ASSIGNED TASK: Rewrite the paragraph of the autism text below that begins "Researchers analyzed genes" as a short list that keeps its main facts.

Women are less likely to be diagnosed with autism spectrum disorder than men. So researchers have not spent much time studying the autism genetic imprint in women.
Scientists have found a gene that play a role in severe autism in women and in some men as well. The findings of the study could motivate more researchers to study the disorder in families in which multiple women are affected by autism.
Tychele Turner, Autism researcher, University of Washington, said, " Women experience something called the "female protective effect," which means they need either more severe mutations or many more than men to develop the disorder. Studying autism in women could be very beneficial for autism research as a whole. Women might be more useful to reveal which mutations cause severe autism."
Researchers analyzed genes of 13 unrelated women with severe autism, who also have relatives affected by the disorder. They discovered CTNND2 gene has more mutations than one would expect to see in someone without autism, which led the researchers to conclude that the gene probably played a role.
The genetics of 13 girls were analyzed and compared to genetic data from thousands of other people, gathered from public database.

EXTRACTED ENTRIES:
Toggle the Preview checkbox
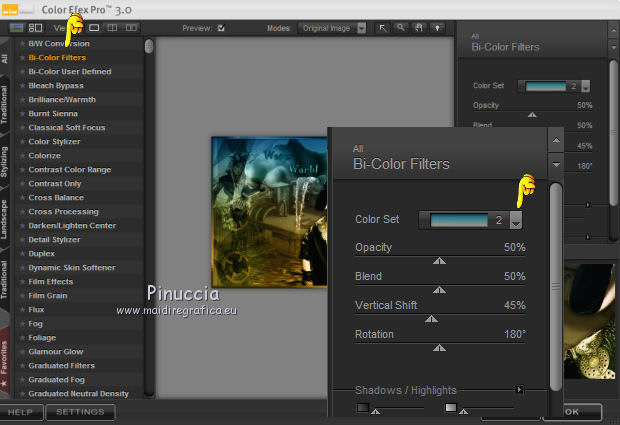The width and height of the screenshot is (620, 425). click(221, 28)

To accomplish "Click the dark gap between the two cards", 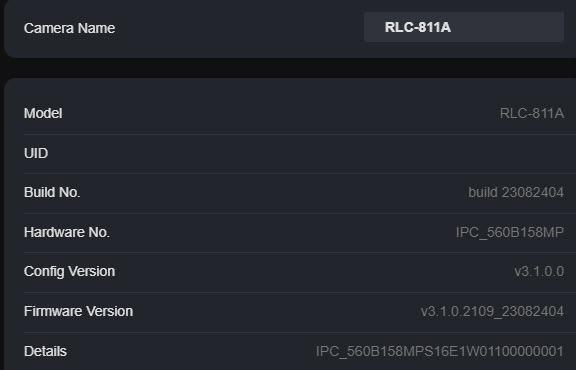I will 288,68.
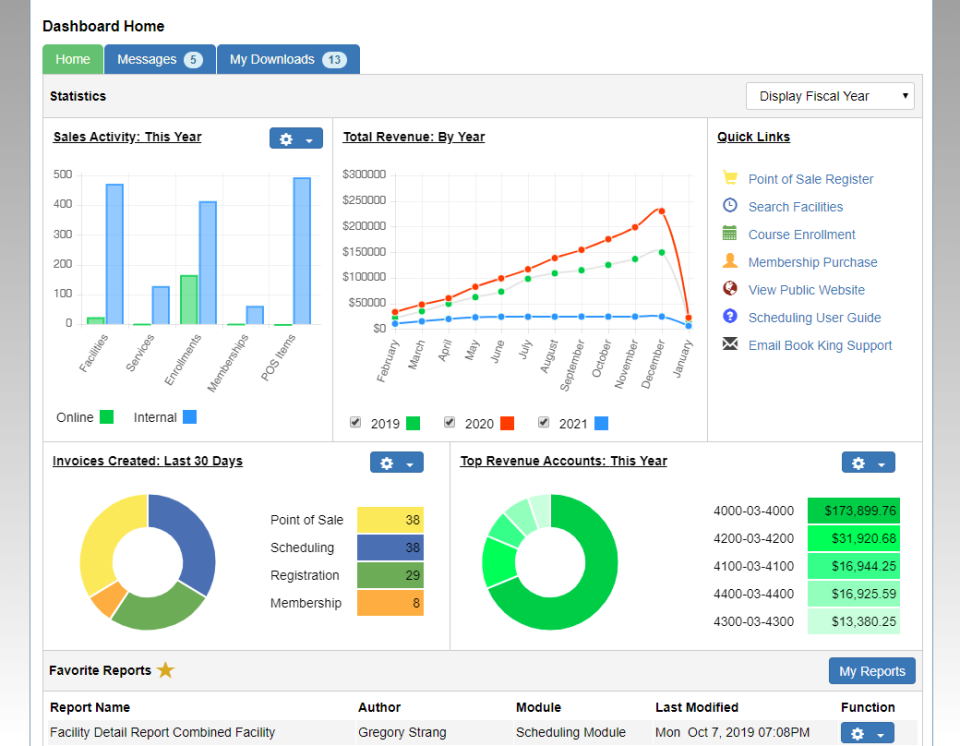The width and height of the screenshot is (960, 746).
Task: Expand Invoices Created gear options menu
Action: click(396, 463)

RESPONSE AREA:
- Researchers analyzed the genes of 13 unrelated women with severe autism who also had relatives with the disorder.
- The CTNND2 gene showed more mutations than expected in someone without autism.
- The researchers concluded that the gene probably played a role.